GAS NATURALE
Inquadramento e orizzonti del settore. Mercato internazionale e infrastrutture di trasporto. L’Unione Europea e L’Italia. Bibliografia. Sitografia
Inquadramento e orizzonti del settore. – Nel 2011 l’International energy agency (IEA) pubblicava il rapporto Are we entering in the age of gas?, supplemento integrativo del documento annuale sull’andamento del settore energetico (World energy outlook), nel quale si prefigurava imminente per il g. n. il ruolo di prima fonte nel paniere energetico globale.

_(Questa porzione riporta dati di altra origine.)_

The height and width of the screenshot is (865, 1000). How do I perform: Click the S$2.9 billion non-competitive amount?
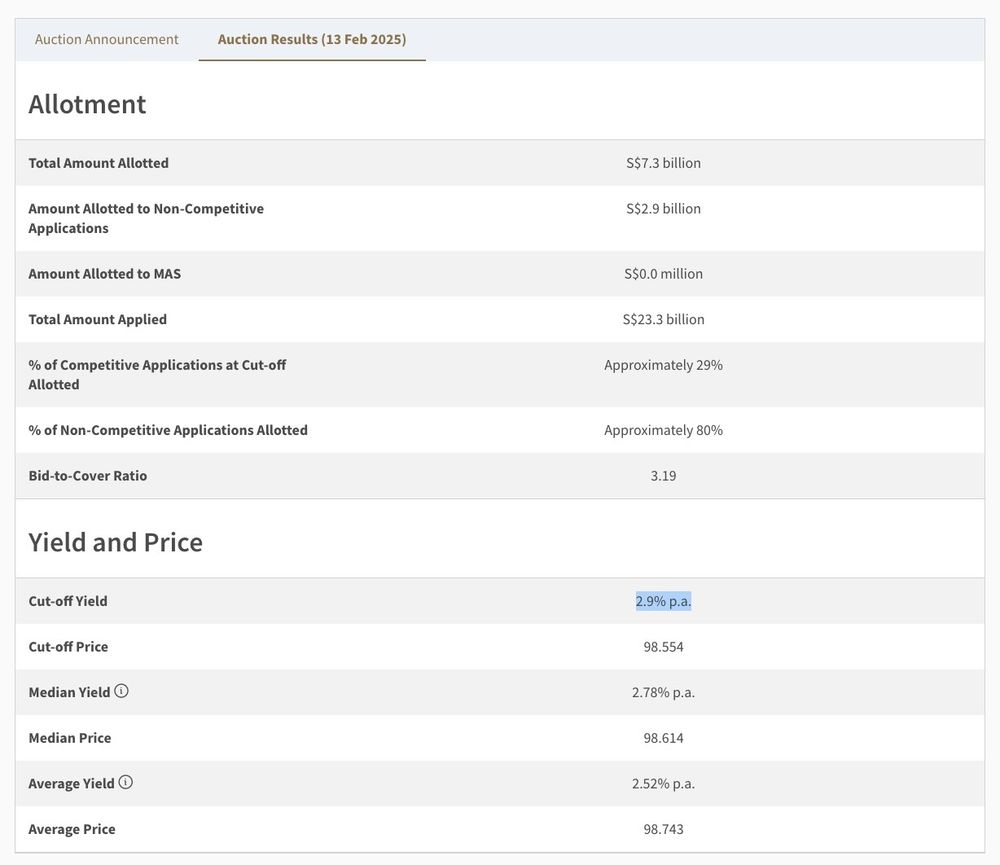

Risentendo di un clima ottimistico indotto dal significativo recupero dei consumi mondiali dopo il calo del 2009 (unico dato in decremento, causato dalla crisi economico-finanziaria del 2008, nella serie annuale in crescita dell’ultimo decennio, v. tab. 1), il rapporto trovava le sue chiavi argomentative in tre principali fattori: la domanda di energia mondiale in crescita progressiva, trainata dallo sviluppo dei Paesi emergenti (in particolare nel quadrante asiatico, Cina e India su tutti); l’ampia disponibilità delle risorse di g. n., di tipo sia convenzionale sia non convenzionale (v. idrocarburi non convenzionali); la maggiore sostenibilità ambientale del gas rispetto alle altre fonti fossili (v. carbone), in virtù del minore impatto sui cambiamenti climatici, e la conseguente compatibilità con il percorso di transizione verso un sistema energetico a basso contenuto di carbonio (v. tecnologie per la transizione energetica).

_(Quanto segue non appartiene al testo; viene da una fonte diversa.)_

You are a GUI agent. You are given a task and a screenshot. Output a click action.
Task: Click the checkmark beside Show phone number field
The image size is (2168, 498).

Tuttavia, a distanza di quattro anni, le previsioni della IEA sono state confermate soltanto parzialmente. Cambiamenti rilevanti, e soprattutto rapidi come mai era avvenuto prima, hanno investito il settore del g. n., con numerose e obbligate implicazioni circolari rispetto alla altre fonti e nel complesso di un contesto energetico in deciso movimento verso nuovi equilibri, anche a causa della sua valenza geopolitica.
La cosiddetta rivoluzione dello shale gas americano ha assunto in questo ambito un valore esemplare. Gli Stati Uniti, attualmente il maggiore Paese sia produttore sia consumatore mondiale di g. n., attraverso l’aumento della produzione di questa risorsa non convenzionale, passata nel breve arco di sei anni (2006-12) da 29,4 Gm3 a 275,2 Gm3 (circa il 40% della produzione nazionale di g. n., IEA Unconventional gas database), hanno potuto invertire una tendenza che li vedeva destinati a incrementare notevolmente le importazioni. Avendole invece ridotte di circa il 35% (ENI 2014), con la prospettiva di diventare un Paese esportatore di g. n., gli Stati Uniti hanno ottenuto risultati corroboranti per la propria economia: aumentare la sicurezza degli approvvigionamenti energetici e garantire la stabilizzazione di un prezzo basso del g. n. a beneficio di industria e nuclei familiari.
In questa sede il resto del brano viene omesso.